# Before sending in my forms to the IRS



## expatie1 (Sep 25, 2012)

I am planning on taking advantage of the new 'streamlined' program from the IRS and I just wanted some clarification and confirmation on certain issues...

1) I am currently contributing to an employer run defined benefits scheme. From what I've read, I do not have to report this on the fbar since I am neither owner of the trust nor do I have signature authority. Sound right?

2) Although I do not have to report this trust on form 3520 (because of the 402(b) exception), should I tick the line 8 box on 1040 schedule b--"During 2012, did you receive a distribution from, or were you the grantor of, or transferor to, a foreign trust?" Do my weekly paycheck contributions make me a "transferor" to a foreign trust?

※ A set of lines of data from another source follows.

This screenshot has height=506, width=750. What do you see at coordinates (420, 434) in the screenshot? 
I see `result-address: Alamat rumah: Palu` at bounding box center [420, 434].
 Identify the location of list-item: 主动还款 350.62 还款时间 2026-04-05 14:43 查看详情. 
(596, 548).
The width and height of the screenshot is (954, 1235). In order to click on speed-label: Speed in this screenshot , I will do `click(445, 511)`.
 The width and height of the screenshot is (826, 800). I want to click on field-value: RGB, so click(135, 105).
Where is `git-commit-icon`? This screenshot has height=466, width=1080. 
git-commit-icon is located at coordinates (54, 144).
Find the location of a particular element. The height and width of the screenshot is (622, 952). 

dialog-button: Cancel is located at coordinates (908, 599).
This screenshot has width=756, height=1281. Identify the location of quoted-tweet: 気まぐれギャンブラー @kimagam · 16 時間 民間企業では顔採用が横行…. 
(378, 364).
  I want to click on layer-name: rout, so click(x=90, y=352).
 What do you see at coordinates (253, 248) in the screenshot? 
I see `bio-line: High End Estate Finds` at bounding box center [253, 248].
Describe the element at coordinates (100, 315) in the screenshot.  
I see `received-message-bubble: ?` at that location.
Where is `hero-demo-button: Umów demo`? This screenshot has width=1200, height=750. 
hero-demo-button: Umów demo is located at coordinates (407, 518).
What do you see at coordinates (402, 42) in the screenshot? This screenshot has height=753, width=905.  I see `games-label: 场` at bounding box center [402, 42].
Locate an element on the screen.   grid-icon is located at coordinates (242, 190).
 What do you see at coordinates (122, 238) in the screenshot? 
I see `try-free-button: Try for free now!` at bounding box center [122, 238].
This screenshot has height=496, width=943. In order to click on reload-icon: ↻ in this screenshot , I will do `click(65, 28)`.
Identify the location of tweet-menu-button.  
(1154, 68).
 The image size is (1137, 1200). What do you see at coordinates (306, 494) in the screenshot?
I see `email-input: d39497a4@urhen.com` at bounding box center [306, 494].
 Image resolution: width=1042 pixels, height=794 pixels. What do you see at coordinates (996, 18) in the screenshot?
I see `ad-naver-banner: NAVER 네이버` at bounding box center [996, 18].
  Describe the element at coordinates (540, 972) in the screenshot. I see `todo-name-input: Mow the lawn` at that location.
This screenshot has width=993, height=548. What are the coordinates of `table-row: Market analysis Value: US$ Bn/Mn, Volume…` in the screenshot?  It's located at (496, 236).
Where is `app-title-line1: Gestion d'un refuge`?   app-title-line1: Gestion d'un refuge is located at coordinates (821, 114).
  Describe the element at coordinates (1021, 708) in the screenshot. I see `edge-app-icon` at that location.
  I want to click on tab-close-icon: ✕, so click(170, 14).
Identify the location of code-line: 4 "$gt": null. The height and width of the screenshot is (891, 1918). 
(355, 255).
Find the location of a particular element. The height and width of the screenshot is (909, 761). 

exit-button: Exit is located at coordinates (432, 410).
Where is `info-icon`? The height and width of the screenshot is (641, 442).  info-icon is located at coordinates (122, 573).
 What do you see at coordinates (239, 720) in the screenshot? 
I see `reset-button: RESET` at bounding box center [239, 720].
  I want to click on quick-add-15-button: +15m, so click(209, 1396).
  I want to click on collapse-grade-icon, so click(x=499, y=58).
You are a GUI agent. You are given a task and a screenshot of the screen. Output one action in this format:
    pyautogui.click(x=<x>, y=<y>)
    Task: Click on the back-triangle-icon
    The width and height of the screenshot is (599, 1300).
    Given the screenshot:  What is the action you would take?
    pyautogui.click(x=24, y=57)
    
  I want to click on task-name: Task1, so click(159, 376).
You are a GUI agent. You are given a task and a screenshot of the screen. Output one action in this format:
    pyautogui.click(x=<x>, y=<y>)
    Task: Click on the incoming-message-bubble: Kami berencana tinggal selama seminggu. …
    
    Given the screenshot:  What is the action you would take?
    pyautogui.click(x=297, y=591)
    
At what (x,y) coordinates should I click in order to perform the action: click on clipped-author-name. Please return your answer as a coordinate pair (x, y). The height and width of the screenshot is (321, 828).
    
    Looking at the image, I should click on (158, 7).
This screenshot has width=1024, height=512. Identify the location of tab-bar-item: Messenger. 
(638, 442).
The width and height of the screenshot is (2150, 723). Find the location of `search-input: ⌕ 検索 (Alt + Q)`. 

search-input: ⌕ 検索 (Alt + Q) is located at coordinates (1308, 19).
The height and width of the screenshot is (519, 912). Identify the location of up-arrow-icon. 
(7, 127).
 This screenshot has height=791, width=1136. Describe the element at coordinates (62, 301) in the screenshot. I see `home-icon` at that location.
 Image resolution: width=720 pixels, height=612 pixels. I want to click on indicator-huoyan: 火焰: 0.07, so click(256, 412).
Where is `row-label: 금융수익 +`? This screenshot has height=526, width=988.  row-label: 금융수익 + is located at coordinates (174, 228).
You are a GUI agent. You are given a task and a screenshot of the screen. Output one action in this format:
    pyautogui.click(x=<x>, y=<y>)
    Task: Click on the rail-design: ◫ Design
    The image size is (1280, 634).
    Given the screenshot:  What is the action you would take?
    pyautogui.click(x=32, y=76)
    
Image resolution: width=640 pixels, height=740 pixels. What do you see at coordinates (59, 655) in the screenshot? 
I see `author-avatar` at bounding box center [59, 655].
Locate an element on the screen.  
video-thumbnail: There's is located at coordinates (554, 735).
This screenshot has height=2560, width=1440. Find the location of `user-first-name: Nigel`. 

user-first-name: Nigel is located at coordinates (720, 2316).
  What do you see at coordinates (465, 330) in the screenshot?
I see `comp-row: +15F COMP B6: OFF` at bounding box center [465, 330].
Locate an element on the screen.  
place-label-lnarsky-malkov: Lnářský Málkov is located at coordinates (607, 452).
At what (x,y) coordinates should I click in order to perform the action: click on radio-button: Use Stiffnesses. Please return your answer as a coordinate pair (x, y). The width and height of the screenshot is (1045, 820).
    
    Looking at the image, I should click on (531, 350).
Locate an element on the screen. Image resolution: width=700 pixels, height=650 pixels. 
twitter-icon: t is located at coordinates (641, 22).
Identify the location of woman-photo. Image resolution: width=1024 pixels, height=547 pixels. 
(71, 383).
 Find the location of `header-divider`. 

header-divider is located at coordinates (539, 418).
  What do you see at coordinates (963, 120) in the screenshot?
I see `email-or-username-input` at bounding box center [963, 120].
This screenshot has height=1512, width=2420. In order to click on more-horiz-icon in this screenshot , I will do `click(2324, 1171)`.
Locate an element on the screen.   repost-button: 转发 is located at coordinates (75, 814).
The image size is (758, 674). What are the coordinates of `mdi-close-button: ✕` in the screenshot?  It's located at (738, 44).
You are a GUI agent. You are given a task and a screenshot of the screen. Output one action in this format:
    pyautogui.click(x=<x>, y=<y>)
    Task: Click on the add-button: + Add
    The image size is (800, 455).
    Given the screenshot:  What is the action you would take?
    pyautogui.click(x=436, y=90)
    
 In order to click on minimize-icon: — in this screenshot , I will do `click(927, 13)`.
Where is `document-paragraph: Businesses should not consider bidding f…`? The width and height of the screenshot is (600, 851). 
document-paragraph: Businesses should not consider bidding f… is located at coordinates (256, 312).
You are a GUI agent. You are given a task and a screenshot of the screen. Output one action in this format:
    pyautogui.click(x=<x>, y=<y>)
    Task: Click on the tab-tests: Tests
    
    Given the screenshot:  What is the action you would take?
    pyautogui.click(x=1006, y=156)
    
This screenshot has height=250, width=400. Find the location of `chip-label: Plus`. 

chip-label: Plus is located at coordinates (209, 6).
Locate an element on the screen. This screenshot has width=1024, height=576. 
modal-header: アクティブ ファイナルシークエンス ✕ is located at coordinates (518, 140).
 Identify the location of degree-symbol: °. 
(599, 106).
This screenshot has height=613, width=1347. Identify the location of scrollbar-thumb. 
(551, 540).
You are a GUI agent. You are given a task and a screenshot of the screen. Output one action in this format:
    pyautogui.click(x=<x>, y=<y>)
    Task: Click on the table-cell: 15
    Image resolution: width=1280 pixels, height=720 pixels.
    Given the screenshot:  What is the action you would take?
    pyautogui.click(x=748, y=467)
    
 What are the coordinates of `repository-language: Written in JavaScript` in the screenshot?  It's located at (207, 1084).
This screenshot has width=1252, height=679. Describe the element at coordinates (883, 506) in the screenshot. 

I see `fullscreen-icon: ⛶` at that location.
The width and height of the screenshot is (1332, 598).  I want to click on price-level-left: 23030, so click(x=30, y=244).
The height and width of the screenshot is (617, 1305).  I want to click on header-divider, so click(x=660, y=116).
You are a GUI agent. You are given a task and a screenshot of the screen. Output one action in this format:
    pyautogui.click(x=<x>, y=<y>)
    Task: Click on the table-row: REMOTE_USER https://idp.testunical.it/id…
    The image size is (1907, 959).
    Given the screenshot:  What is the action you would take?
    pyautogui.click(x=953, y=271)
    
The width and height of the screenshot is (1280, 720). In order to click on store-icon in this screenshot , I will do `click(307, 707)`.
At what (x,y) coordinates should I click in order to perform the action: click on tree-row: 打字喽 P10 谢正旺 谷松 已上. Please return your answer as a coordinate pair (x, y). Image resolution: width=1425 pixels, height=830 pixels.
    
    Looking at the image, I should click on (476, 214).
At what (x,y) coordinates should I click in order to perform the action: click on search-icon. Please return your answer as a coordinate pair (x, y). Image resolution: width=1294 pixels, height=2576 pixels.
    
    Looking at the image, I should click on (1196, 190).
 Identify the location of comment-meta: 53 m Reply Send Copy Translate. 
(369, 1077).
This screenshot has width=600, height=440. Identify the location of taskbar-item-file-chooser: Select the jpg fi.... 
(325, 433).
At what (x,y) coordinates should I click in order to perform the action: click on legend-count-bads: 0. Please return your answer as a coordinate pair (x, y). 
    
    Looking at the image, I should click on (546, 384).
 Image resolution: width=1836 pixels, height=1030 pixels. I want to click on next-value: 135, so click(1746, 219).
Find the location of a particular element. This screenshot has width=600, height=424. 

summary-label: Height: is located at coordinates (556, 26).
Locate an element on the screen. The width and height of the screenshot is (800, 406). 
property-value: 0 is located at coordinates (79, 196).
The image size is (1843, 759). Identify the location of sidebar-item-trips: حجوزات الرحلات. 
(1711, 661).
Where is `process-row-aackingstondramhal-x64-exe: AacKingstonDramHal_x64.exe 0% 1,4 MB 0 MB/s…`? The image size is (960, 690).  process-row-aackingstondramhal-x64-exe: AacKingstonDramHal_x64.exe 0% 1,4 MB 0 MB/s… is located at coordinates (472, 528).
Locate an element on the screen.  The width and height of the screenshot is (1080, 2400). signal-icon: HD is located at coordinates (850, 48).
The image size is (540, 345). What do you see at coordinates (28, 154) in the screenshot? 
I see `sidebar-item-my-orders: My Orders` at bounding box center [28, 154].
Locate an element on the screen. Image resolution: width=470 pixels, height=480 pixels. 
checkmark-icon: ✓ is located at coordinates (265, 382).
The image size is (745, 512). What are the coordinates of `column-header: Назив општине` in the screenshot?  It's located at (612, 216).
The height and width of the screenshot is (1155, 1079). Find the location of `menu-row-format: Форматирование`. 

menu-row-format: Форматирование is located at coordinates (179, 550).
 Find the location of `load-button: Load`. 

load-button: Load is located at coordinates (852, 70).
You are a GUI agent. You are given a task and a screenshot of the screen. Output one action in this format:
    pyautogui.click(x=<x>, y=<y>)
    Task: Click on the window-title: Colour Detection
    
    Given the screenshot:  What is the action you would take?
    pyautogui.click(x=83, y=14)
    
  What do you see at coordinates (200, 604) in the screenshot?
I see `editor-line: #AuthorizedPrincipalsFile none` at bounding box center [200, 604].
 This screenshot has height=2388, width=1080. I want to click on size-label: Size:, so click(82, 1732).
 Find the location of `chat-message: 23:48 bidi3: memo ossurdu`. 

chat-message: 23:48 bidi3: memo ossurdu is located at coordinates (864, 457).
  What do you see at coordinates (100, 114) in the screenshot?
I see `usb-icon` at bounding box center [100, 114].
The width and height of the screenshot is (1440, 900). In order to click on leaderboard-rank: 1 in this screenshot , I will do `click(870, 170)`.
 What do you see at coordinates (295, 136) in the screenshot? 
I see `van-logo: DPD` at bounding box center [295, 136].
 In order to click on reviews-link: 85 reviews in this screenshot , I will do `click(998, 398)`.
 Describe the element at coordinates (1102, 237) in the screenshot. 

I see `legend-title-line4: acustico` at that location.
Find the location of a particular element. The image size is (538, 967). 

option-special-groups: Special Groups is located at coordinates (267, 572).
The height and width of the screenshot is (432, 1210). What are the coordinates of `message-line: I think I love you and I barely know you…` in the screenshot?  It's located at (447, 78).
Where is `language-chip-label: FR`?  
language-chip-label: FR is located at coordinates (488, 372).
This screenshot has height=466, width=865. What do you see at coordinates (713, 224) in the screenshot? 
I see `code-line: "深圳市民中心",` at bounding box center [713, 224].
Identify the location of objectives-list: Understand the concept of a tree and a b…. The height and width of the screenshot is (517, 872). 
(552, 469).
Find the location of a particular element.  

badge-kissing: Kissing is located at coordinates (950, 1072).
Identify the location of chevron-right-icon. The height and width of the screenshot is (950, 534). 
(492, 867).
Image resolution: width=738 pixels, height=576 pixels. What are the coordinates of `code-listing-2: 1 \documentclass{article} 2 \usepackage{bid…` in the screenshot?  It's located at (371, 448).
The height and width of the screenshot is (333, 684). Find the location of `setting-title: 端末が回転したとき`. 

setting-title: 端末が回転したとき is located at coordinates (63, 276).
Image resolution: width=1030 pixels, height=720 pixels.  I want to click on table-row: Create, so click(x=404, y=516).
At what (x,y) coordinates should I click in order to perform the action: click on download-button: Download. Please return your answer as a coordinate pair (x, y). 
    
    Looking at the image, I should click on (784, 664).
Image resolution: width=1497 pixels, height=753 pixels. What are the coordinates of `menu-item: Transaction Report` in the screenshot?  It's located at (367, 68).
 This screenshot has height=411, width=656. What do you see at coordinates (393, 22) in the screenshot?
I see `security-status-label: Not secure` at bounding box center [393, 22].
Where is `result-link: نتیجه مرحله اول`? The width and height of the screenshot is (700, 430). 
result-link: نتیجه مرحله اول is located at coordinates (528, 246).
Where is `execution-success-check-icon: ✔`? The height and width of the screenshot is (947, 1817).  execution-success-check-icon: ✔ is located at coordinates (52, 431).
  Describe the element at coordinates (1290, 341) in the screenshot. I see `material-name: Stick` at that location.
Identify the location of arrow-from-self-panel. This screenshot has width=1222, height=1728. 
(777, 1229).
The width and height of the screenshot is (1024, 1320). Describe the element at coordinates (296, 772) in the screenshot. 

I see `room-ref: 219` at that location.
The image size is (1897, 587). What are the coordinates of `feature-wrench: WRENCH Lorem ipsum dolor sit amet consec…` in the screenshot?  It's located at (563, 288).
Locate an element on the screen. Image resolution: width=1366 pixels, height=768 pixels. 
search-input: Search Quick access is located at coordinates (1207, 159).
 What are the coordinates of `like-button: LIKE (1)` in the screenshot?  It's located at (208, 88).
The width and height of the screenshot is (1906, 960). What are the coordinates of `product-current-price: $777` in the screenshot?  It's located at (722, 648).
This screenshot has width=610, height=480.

3) I am not reporting my mortgage account on the fbar because the definition of financial accounts seem to indicate assets, items with cash value. Am I assuming correctly?

Thanks in advance...


----------



## Bevdeforges (Nov 16, 2007)

I'd say, stick a stamp on it and mail it off!

1. Defined benefits scheme lets you off the hook altogether for the FBAR and FATCA reporting.

2. No, no, no. Don't touch that box. (No need to.)

3. I certainly wouldn't. That's a simple debt, not a "financial asset."
Cheers,
Bev


----------